Academic couples take heart. Your numbers, and your bargaining power, are rising, according to a report from the Michelle R. Clayman Institute for Gender Research at Stanford University. Dual academic couples now make up more than a third of the US professoriate. Universities should use them as a recruitment tool, the report concludes.

Dual-Career Academic Couples: What Universities Need to Know advises academic institutions that still practise secretive, inconsistent employment negotiations to join the growing number of universities with written policies or guidelines for partner hiring. Eighty-eight per cent of survey respondents who were hired as part of a couple said they would have gone elsewhere if their partner had not also been taken on, says Londa Schiebinger, director of the Clayman Institute. She led the survey, which included 9,000 full-time faculty members from 13 leading US research institutions.

Couple hiring could help institutes attract female faculty members, as 83% of women scientists in academic couples are partnered with another scientist. The University of Michigan in Ann Arbor is one of many that can demonstrate the recruitment benefits: in a recent study of its dual-career programme, 72% of respondents said the programme had made a critical difference in decisions to accept a position. “Our programme is tied to the heart of the institution — it is about recruiting and retaining faculty,” says Glenda Haskell, assistant vice-provost of academic affairs.

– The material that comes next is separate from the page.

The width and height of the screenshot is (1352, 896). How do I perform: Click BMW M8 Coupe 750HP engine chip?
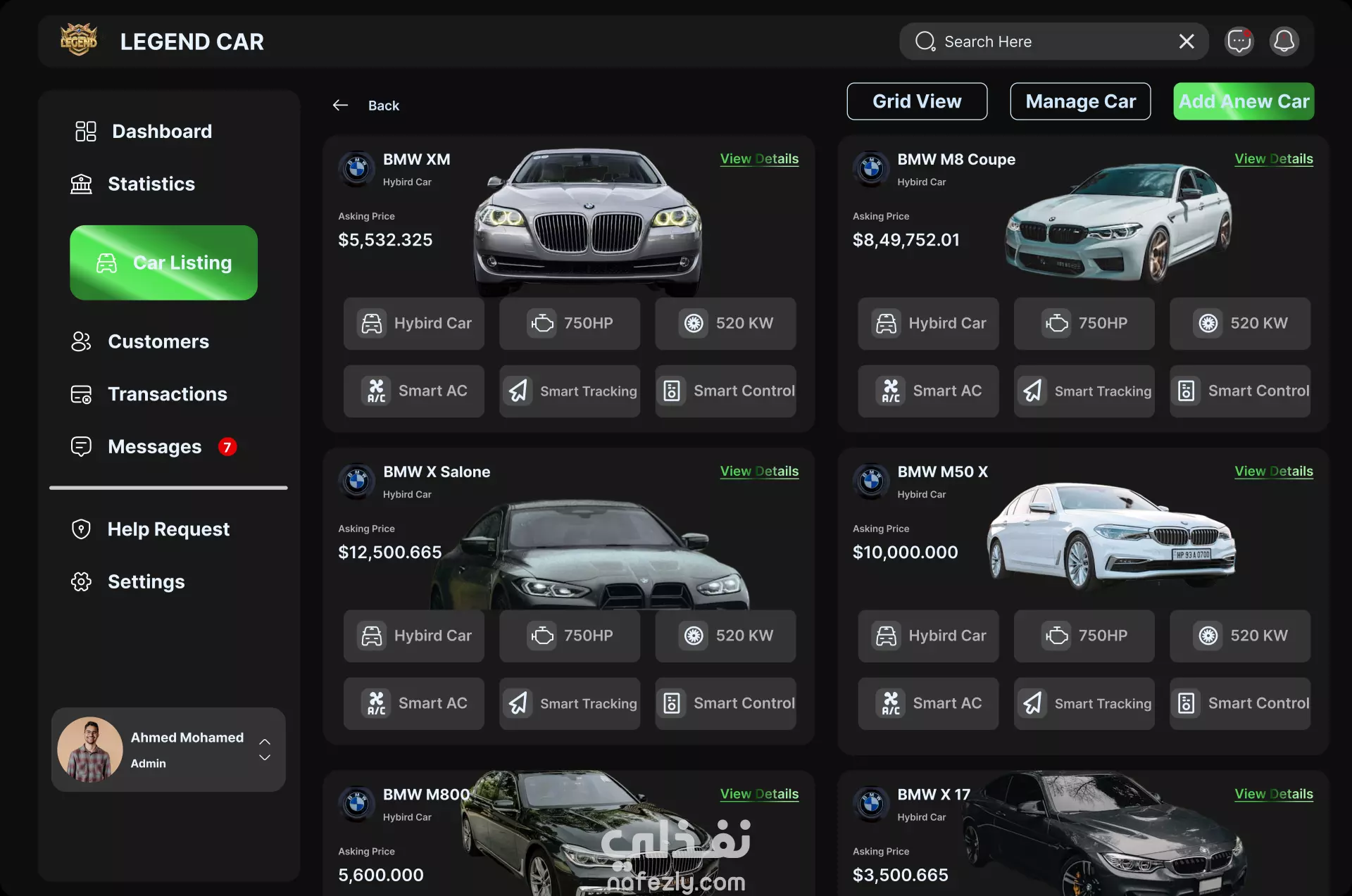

Many candidates are concerned about when in the interview process they should bring up a partner's career, and often wait until they have a written offer, Schiebinger says. Beth Mitchneck, associate dean for academic affairs at the University of Arizona in Tucson, says: “Some interviewees fear that requesting a partner hire during the interview would preclude an offer.” But she disagrees with that strategy. “Here we want to know as early as possible in order to best find satisfactory employment options,” she says.

So how can a couple negotiate one offer into two positions? Schiebinger says the first step is for couples to discuss their individual career expectations by asking 'Whose career will we follow?'. They should then find out which universities are couple-friendly by looking for specific guidelines, typically found on the university provost's website. And, Schiebinger suggests, talk to couples who already work there.